O capital é a capital

Há anos não entra capital produtivo em Portugal, apenas o especulativo.

Dizem que falta capital em Portugal. Tivemos que nos humilhar para obter 70 mil milhões. Mas o Estado tem uns 80 mil milhões em imóveis mal utilizados.

Um artigo no PÚBLICO disse que a EP e a REFER venderão imóveis por 33 milhões. Levou-me anos para listar os imóveis que o Estado tem, fáceis de vender ou explorar, e cheguei perto de 60 mil milhões. Fiz uma proposta à EP, então com capitais Norte-europeus, que lhe renderiam 50 milhões/ano; nem sequer responderam.

No livro Portugal Rural, de 2011, pré-troika, cinco autores listaram o desperdício de oportunidades, que teriam dispensado a austeridade. Entre mais, mudar a capital para algures perto de Pombal, vender e construir. Isto libertaria 2/3 dos burocratas de Lisboa que não iriam para lá, o que permitiria às PMEs focarem no vital, produzir e vender, em vez de perder tempo com papéis.

O valor dos prédios e terrenos da EP e REFER somam perto de cinco mil milhões. Os ministérios na Baixa e arredores, ainda mais. Mudar, faria Portugal se aproximar da média dos países modernos na UE, isto é, uns 10% da população na área-capital, em vez dos 35%. E Lisboa seria a capital do turismo e do comércio, não da burrocracia. Os países que inovaram e não estão em crise, Austrália, Brasil, Canadá, EUA, Alemanha, têm várias capitais para distintas funções. A finança alemã está em Frankfurt, a metalurgia no Ruhr, a indústria em volta de Colónia, o turismo na Baviera; apenas a administrativa em Berlim. Isto traz igualdade de oportunidades, fundamento da democracia, a todos os distritos.

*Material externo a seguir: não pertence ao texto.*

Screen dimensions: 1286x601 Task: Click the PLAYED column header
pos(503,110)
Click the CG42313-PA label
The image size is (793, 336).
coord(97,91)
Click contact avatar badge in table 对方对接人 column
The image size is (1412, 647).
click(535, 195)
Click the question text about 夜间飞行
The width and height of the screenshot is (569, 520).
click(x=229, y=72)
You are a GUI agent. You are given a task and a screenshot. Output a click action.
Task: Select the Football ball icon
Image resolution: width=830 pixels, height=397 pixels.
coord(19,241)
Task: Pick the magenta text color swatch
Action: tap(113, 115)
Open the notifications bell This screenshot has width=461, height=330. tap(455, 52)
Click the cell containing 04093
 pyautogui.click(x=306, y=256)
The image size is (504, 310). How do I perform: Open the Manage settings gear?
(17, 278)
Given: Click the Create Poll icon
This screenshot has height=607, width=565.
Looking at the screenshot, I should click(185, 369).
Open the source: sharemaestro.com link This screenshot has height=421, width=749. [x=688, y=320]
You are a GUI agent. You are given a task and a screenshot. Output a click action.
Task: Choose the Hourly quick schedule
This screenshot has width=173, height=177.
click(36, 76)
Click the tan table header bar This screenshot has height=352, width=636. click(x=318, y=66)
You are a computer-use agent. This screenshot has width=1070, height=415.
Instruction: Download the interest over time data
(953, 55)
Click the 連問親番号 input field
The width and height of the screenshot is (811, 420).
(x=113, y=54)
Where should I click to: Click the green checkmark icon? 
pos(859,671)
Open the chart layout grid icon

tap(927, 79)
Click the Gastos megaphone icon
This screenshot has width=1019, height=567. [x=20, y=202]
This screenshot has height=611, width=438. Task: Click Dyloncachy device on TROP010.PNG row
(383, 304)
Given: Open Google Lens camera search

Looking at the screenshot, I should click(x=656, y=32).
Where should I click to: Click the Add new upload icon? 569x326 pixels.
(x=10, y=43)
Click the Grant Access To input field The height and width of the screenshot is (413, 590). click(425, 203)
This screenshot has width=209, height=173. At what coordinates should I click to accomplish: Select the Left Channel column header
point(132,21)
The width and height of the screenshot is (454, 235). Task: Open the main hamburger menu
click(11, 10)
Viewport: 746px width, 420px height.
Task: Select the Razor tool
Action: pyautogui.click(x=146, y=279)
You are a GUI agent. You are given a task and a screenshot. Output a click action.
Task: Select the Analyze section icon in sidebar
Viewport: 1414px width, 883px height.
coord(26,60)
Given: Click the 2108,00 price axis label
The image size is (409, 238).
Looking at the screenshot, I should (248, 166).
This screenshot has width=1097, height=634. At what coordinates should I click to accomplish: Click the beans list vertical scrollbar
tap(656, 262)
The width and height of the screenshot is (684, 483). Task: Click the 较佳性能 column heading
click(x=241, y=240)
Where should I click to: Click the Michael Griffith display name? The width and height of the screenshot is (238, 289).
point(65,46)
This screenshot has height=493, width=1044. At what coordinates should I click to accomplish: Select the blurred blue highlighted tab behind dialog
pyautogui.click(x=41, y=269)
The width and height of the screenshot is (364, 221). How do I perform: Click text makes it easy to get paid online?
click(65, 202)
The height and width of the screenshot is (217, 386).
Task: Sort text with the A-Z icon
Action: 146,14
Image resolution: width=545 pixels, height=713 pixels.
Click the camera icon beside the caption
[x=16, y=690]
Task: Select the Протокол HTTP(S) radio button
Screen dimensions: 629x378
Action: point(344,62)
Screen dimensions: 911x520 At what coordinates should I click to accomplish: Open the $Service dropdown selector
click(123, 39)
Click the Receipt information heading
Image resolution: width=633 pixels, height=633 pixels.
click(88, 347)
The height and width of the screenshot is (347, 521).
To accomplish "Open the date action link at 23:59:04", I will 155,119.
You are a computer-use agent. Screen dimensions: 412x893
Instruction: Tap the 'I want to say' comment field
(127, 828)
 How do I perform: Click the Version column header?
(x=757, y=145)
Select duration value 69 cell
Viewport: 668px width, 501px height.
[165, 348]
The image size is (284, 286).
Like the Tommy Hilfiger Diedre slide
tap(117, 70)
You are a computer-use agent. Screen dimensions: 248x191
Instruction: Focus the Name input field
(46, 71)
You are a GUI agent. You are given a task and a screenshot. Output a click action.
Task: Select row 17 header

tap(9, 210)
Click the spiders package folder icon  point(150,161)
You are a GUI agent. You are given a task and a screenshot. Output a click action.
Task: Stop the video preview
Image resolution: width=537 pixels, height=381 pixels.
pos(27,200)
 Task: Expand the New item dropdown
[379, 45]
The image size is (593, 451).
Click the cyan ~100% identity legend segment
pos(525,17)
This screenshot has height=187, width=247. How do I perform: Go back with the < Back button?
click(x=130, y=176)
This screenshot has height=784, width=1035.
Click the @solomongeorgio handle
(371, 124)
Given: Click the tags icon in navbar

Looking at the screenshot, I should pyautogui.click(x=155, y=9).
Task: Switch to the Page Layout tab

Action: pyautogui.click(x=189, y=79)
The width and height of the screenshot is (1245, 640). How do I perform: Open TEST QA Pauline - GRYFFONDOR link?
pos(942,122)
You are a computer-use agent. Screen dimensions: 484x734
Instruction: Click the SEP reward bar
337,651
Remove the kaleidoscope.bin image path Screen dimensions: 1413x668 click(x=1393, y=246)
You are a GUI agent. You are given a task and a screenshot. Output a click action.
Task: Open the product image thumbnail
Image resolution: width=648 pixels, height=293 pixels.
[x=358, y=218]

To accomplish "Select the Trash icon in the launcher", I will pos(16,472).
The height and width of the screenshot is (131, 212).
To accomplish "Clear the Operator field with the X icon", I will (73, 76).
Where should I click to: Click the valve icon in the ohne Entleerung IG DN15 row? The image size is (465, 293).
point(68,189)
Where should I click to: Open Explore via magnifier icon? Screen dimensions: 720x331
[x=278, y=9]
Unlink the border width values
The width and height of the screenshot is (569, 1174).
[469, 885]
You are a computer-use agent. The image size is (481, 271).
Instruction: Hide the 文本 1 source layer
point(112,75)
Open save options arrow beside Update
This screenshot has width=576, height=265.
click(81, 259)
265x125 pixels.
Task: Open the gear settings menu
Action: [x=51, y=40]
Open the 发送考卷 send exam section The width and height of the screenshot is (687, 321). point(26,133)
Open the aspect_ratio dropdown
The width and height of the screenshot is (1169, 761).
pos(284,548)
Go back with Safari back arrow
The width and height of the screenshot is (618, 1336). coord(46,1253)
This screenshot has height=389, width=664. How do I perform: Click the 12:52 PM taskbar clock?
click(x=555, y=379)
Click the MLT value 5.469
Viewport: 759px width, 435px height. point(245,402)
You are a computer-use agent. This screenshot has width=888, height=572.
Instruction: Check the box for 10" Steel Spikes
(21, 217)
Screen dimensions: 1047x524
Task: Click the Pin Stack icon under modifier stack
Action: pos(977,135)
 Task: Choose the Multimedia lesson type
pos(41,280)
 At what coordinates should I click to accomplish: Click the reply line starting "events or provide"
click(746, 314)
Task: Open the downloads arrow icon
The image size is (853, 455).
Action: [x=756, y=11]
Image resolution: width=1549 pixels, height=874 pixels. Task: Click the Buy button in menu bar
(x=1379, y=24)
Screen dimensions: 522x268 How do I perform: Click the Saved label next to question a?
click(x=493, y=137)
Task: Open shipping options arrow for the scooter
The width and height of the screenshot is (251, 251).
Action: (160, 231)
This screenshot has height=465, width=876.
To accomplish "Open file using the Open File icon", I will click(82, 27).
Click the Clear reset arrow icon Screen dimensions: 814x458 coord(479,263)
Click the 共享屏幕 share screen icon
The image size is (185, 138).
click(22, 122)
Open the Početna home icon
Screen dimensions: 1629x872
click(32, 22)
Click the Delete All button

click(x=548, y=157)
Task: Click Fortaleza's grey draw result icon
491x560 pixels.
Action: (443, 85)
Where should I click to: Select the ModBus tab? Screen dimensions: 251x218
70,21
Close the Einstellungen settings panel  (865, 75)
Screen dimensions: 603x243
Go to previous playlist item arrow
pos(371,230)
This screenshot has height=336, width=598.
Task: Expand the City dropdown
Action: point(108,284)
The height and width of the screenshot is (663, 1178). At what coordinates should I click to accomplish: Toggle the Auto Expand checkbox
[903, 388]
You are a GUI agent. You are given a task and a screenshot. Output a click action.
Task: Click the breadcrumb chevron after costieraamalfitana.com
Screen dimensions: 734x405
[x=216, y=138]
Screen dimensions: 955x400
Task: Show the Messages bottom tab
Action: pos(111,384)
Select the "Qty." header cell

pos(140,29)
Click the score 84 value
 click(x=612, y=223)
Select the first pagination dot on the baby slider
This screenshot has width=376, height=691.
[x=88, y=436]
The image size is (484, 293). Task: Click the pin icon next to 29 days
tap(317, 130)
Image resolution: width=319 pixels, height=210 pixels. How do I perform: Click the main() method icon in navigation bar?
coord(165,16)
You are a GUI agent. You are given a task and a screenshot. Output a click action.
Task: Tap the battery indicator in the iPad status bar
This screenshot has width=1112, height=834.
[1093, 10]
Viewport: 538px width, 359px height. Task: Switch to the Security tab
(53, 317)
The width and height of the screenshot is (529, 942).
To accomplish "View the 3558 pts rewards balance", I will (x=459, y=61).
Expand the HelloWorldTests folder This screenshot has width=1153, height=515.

Um curto ramal ferroviário desde Pombal ou Coimbra nos levaria de Alfa à capital. Deve-se usar a experiência de outros países, como a Suécia, que tem apenas os políticos e seus secretários na capital e as direções-gerais e demais organismos executivos em pequenas cidades, há 1,5h de Alfa de Estocolmo. Assim, países modernos descentralizaram o poder e ao mesmo tempo a renda familiar, por muitos distritos. A regeneração urbana foi fácil, quando centenas de milhares de famílias deixaram as capitais e foram usar as residências semi-vazias dos seus avós e parentes, nas cidades menores.

Este é o melhor timing para mudar, pois as construtoras estão dispostas a baixar preços. Uma cidade planeada é ecológica, sustentável e funcional. Para reformar o Estado, exigência da troika ainda não realizada, é fazer como Thatcher, que indagava quantos britânicos morreriam se uma direção-geral ou um instituto público fosse eliminado. Assim cortou a ineficácia e o orçamento do Estado.

Nos países democráticos são os políticos que vão ao interior ouvir o cidadão. Lá já não há freguesias; são os vereadores, autarcas e funcionários municipais que se deslocam uma vez por semana às vilas para ouvir, e lá mesmo resolver problemas locais. Deus nos deu dois ouvidos e uma boca para ouvirmos o dobro do que falamos, mas há políticos que parecem ter quatro bocas e meio ouvido. Valoriza-se a oratória, em vez de resultados no mundo real, como na altura do Marquês e da outra senhora. Daí o abismo cada vez maior entre os políticos e o cidadão. E quando há insatisfação, o político passa longe, com seguranças, a fugir, em vez de ouvir.

Há anos não entra capital produtivo em Portugal, apenas o especulativo. Nós, investidores estrangeiros, ficamos tristes ao ver o desperdício, e boys a privilegiar uns poucos grupos que asfixiam nichos, que poderiam render emprego e muitos milhões em exportações. Há 30 anos a China embasou o crescimento que agora tem, ao focar em joint-venture, meio-a-meio, investimentos de PMEs tecnológicas estrangeiras, com as locais, privilegiando distritos então pobres. Hoje ela tem capital a mais e burocratas a menos, numa Pequim que não cresce, comparada com muitos centros industriais. Só quem trabalhou com a China longos anos percebe a enorme mudança mental, não apenas económica, que a força de experientes técnicos trouxe para aquele país.

Consultor Internacional, autor de Como Sair da Crise, Ontem e Hoje na Economia e Portugal Pós-Troika.